Tech wreck: Shares of Alphabet (-7.5%) are sharply lower after revenue missed expectations while expense growth came in way above expectations. The results themselves were not too shabby. Search growth reaccelerated and cloud growth increased 30%. However, cloud growth decelerated from the last quarter and was lower than expected. Investors appear concerned about the plans to spend $75 billion this year compared to $60 billion expected. Citi says this shouldn’t bother investors because it will help to grow the slowing cloud business. “But perhaps the key here is that management guided ’25 capex to ~$75B (and $16-$18B in 1Q) driven by ongoing tech infrastructure investments (servers, data centers, and networking) to alleviate capacity constraints as Google builds capacity to satisfy growing demand (which likely led to Cloud’s decelerating growth in 4Q),” wrote Citi’s Ronald Josey.

Distant second: AMD is getting whacked in the pre-market (-10%) despite better profit than expected. The rub is that data centre revenue came in softer. AMD is viewed as a distant second to Nvidia so the fact that the part of their business that should be benefitting from AI decelerated is giving investors pause. Morningstar and Citi’s Christopher Danely downgraded AMD. Danely’s downgrade is due to slowing AI growth. AMD has massively underperformed Nvidia which might make for an awkward family reunion as the CEOs of the companies are distant cousins.
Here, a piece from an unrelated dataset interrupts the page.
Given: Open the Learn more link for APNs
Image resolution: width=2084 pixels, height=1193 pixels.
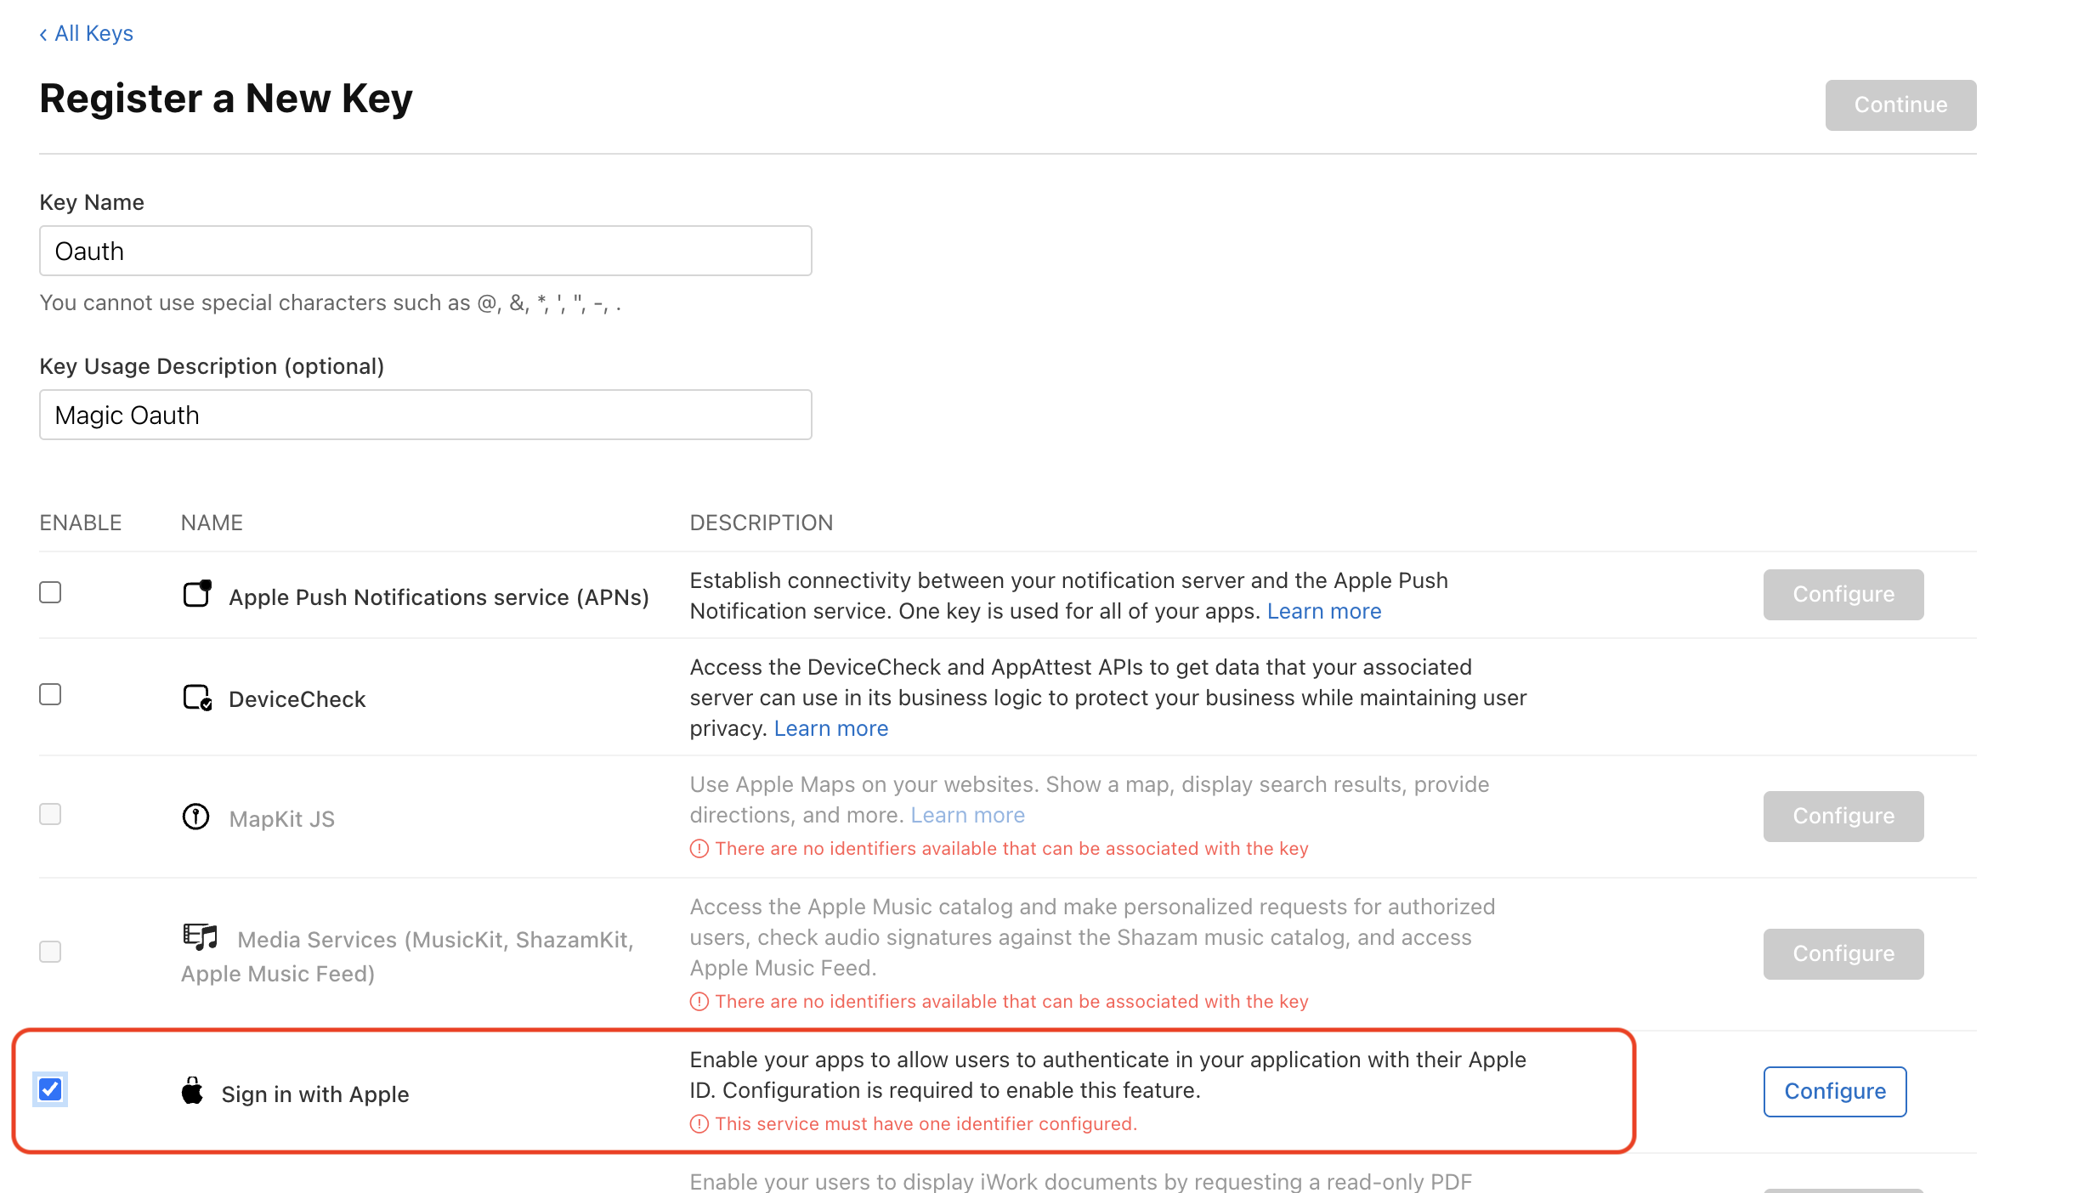Looking at the screenshot, I should pyautogui.click(x=1323, y=610).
Road to nowhere: Shares of Uber are down 10% even as the CEO boasts this was the “strongest quarter ever.” Sales increased 20% which was more than expected but operating income disappointed and its forecast for the next quarter was a bit light. Shares of Uber have been stalled, barely up 1% over the past year. Dan Ives at Wedbush says this is the opportunity. “…We view the recent dislocation in shares as unwarranted for a company demonstrating strong fundamentals, with top-line growth in the mid-teens and adj. EBITDA set to grow over +30% Y/Y in each of the next two years,” he wrote in a note to clients.

Tough crowd: Shares of Disney are actually dipping in the pre-market despite quarterly results coming in higher than expected. The media conglomerate and peddler of childhood dreams reported better than expected profit driven by the box office smash hit Moana 2. The wrinkle in the results is that Disney+ subscribers fell modestly and the company said it expects a modest dip in subscribers in the second quarter as well. Clearly a troubling trend when Netflix just reported a monster gain in subscribers.